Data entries
== == ==

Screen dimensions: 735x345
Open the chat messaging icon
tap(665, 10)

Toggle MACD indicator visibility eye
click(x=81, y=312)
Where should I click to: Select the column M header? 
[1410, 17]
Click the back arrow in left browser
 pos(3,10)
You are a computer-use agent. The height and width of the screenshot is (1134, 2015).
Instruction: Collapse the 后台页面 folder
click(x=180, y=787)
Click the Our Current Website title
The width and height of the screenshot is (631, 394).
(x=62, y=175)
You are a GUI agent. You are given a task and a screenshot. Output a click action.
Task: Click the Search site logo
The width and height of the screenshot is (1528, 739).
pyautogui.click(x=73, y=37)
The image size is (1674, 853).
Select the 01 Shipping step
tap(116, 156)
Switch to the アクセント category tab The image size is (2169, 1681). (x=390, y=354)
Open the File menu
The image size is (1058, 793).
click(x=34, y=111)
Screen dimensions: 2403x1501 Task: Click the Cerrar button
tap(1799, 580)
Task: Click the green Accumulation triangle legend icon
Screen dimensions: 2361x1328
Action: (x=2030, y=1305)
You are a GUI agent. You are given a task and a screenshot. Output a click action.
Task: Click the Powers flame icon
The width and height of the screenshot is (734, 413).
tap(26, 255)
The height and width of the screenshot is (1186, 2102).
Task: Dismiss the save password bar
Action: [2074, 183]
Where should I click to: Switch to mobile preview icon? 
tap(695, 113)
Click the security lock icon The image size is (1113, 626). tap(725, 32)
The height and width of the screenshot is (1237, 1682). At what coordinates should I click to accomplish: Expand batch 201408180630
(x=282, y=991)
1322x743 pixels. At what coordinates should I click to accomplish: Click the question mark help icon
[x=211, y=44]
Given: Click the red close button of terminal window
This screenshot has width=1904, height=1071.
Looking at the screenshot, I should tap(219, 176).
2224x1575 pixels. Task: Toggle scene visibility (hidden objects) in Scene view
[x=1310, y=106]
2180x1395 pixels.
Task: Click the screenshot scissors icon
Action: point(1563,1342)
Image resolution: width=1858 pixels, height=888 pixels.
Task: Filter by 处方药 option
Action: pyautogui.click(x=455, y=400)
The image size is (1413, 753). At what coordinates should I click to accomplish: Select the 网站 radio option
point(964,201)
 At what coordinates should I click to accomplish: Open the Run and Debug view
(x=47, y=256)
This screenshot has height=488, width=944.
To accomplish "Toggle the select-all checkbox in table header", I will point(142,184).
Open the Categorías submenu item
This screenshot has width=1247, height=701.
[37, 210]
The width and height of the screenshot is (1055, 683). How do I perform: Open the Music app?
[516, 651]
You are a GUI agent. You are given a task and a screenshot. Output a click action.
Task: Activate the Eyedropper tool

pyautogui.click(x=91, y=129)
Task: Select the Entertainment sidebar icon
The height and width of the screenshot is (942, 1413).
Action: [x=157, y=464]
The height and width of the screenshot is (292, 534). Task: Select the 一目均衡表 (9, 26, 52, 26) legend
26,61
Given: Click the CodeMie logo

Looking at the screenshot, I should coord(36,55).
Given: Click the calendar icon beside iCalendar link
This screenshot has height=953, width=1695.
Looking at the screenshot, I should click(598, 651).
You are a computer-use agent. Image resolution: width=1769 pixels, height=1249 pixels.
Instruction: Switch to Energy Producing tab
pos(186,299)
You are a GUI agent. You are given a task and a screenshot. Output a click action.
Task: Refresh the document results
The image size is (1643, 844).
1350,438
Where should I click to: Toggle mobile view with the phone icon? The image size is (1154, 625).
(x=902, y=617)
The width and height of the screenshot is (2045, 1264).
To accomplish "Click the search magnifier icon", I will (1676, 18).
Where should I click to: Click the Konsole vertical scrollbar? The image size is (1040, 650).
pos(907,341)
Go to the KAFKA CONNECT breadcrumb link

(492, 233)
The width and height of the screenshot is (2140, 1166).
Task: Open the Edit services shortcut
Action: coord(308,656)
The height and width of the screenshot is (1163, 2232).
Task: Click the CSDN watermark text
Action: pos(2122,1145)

== == ==

Every line of the data above that includes "computer" should be listed.

> _SOLUTION TO THE PROBLEM_:
You are a computer-use agent. The height and width of the screenshot is (1134, 2015).
You are a computer-use agent. Image resolution: width=1769 pixels, height=1249 pixels.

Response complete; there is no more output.